Systems emerge, sometimes unwittingly. Unplanned, unstructured, intended only to address current needs, they evolve in fits and starts; a bit of duct tape here, a script there. Before you know it, you’re dealing with critical — and often, unmanageable — infrastructure.

I start a new Sketch file, meaning to illustrate ideas for a website’s navigation system. “I should turn this button into a symbol,” I say to myself, “so I can re-use it.” And so it begins. How much flexibility should I build into the symbol? How many variations will I be dealing with? I don’t yet know. Start simple, with just enough complexity to get the current job done. Grow from there; adjust as required. The system evolves. Edge cases are accommodated; complexity creeps in. “I’ll make a new symbol for this.” Problem solved — for now. And so, exceptions accumulate.

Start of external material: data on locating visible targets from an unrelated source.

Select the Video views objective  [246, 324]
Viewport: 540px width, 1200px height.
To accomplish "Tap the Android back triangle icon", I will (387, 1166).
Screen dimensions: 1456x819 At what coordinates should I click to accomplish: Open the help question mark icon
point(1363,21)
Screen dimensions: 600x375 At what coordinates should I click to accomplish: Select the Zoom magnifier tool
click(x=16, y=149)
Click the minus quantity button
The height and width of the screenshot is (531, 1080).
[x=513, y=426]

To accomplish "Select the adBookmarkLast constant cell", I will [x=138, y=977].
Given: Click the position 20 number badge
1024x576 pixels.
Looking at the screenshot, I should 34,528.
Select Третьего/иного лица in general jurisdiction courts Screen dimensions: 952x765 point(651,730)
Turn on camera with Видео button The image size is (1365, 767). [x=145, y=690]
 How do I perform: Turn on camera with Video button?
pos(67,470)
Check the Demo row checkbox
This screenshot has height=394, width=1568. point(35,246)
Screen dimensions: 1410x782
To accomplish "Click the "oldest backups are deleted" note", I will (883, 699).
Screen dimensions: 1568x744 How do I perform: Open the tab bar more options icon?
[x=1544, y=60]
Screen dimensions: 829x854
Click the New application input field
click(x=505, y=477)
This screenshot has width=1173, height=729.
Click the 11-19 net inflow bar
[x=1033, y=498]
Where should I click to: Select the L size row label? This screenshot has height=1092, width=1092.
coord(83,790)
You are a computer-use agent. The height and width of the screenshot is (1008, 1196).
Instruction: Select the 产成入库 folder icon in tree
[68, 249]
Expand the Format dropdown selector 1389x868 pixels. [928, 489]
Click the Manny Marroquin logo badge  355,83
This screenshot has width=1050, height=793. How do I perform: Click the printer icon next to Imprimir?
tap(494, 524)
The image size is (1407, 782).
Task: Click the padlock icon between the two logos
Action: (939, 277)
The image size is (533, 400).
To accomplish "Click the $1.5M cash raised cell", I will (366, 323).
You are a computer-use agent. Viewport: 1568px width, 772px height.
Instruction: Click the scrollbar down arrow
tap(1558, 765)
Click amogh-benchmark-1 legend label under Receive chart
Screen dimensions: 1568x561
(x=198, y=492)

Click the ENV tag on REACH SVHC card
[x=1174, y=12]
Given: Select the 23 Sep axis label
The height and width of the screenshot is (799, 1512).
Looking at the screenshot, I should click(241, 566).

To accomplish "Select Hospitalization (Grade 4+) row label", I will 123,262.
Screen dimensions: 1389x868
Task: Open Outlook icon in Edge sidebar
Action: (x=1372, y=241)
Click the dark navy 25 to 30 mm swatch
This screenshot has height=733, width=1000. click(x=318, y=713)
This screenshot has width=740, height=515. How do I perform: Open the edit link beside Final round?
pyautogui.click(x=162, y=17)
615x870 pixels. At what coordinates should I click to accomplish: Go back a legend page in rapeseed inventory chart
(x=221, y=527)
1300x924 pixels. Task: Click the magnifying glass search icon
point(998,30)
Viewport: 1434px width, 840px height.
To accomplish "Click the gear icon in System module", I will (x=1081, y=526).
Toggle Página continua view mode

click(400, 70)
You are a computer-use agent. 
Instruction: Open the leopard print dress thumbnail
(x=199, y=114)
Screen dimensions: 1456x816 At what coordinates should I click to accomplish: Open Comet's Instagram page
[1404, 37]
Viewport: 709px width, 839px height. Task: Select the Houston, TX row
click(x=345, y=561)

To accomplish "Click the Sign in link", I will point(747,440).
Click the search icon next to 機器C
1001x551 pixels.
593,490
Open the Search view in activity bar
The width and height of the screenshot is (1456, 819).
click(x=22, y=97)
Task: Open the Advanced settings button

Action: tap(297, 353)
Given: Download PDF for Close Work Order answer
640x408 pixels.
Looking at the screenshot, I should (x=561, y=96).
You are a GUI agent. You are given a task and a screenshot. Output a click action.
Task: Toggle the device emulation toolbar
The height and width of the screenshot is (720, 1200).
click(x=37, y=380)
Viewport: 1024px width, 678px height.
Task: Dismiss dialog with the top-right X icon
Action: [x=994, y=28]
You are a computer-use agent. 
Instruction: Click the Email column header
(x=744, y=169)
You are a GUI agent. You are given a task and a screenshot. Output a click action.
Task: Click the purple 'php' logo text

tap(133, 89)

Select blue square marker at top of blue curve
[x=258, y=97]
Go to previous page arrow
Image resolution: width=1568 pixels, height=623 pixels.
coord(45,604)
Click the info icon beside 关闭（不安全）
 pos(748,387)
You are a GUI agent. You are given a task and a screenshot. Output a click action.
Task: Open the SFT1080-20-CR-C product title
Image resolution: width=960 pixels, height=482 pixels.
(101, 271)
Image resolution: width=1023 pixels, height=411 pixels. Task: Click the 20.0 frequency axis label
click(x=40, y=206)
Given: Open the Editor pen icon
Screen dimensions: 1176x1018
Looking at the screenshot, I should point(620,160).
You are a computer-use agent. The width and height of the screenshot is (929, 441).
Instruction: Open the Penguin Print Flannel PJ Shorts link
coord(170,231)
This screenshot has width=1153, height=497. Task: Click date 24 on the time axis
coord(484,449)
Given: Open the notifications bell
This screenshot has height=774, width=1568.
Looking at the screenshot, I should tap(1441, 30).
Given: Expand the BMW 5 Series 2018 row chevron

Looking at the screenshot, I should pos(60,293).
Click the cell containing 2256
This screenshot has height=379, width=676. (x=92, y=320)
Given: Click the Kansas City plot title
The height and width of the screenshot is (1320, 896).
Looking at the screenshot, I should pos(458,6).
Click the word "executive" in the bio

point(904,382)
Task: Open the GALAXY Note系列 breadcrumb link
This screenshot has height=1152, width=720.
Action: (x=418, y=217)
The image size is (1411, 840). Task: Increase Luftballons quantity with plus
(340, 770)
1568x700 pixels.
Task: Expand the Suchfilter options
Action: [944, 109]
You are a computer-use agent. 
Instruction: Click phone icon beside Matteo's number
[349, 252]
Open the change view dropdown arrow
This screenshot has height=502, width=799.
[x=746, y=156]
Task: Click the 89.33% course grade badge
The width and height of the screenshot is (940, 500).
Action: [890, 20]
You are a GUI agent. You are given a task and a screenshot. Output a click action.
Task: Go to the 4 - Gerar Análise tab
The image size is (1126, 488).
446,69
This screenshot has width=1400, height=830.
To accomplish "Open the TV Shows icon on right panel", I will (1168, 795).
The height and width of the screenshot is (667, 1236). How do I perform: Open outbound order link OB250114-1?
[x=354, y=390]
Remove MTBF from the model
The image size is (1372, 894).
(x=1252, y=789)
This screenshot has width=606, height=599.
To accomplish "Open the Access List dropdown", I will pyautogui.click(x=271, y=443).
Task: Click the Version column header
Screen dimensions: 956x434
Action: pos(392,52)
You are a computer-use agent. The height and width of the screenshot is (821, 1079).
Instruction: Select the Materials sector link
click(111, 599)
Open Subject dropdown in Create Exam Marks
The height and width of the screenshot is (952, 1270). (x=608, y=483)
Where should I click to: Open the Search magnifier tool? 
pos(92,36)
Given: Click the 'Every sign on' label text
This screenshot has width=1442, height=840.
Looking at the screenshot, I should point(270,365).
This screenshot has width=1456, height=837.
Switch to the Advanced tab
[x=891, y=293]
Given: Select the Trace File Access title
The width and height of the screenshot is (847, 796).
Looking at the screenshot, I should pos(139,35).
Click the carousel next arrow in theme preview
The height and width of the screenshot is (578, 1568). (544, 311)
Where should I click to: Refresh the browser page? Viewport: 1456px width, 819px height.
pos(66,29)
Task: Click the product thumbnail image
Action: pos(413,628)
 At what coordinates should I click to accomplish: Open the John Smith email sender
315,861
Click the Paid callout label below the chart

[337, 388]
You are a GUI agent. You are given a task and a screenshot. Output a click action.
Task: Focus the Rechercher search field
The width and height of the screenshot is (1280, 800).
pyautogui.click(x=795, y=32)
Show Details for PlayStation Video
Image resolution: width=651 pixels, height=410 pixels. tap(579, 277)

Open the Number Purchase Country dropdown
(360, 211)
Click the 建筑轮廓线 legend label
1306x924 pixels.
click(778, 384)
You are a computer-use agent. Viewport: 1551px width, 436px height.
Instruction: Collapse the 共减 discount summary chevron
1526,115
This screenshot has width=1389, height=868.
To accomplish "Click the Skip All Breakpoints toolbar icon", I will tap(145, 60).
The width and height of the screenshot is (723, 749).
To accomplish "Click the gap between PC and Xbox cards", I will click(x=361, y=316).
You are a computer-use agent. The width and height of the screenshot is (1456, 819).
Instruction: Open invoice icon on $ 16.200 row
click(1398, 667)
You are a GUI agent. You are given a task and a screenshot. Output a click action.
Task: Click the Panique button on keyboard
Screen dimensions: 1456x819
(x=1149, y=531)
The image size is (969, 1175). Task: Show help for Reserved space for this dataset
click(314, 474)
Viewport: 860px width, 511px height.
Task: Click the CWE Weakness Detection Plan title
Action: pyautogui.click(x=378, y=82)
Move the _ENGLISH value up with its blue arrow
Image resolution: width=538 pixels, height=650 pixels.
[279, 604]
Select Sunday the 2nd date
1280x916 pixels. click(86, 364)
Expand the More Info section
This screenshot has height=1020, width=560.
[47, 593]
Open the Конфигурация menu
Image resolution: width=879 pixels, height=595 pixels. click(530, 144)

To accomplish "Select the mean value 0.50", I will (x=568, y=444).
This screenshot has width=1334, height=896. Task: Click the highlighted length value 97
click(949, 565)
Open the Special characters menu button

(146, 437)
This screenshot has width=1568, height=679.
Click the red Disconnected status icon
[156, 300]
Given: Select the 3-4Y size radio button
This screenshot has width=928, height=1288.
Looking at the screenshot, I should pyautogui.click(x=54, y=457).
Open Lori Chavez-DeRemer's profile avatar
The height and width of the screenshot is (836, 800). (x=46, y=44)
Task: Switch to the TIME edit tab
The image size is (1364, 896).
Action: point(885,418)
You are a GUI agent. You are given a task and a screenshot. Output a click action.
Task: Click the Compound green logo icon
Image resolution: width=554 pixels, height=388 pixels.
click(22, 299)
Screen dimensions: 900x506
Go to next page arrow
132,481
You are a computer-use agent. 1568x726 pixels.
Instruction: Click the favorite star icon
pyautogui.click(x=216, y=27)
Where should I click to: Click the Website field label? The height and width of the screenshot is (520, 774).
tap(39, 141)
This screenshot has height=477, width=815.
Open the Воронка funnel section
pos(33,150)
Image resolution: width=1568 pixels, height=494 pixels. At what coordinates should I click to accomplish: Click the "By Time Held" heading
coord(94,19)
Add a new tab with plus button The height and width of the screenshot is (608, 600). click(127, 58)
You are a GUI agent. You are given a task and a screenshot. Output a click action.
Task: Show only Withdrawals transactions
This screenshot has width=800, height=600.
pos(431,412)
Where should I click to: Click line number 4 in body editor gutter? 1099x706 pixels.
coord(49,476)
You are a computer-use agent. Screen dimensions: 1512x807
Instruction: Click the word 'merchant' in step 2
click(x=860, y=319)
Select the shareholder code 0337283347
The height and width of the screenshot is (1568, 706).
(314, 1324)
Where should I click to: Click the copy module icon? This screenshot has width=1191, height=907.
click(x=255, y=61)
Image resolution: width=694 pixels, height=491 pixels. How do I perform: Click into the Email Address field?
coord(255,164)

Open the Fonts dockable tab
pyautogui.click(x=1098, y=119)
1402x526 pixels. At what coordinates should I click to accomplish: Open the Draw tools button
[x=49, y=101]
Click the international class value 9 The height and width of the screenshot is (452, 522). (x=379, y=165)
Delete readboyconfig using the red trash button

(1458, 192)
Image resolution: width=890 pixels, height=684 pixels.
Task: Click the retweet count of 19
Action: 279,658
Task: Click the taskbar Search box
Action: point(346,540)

That said, I know the tradeoffs involved in allowing such anomalies. The time I save now will come with a price later. So I’m a mindful steward of the system. Before long, I have a file with many dozens of Sketch symbols, some quite elaborate. I’m fussy about the structure and naming of layers, but even so, I’m amazed at the complexity that ensues. Still, I now have a modular system that can illustrate a variety of situations very quickly.

In the best cases, these little ad hoc systems serve our immediate needs and then retire to a backup drive somewhere in our archives. But what if the system must continue serving future (still unspecified) needs? Then it must become more formal. Exceptions must be ironed out, or at least documented; patterns must be normalized; implicit structures concretized. (But not too much — the system must still be flexible.)

It all takes time, energy, and resources. At some point, managing the system becomes more onerous than working without one. So a careful balance must be struck and continuously re-adjusted. Constant vigilance is required: knowing how much to work on the work versus how much to work on the work that produces the work.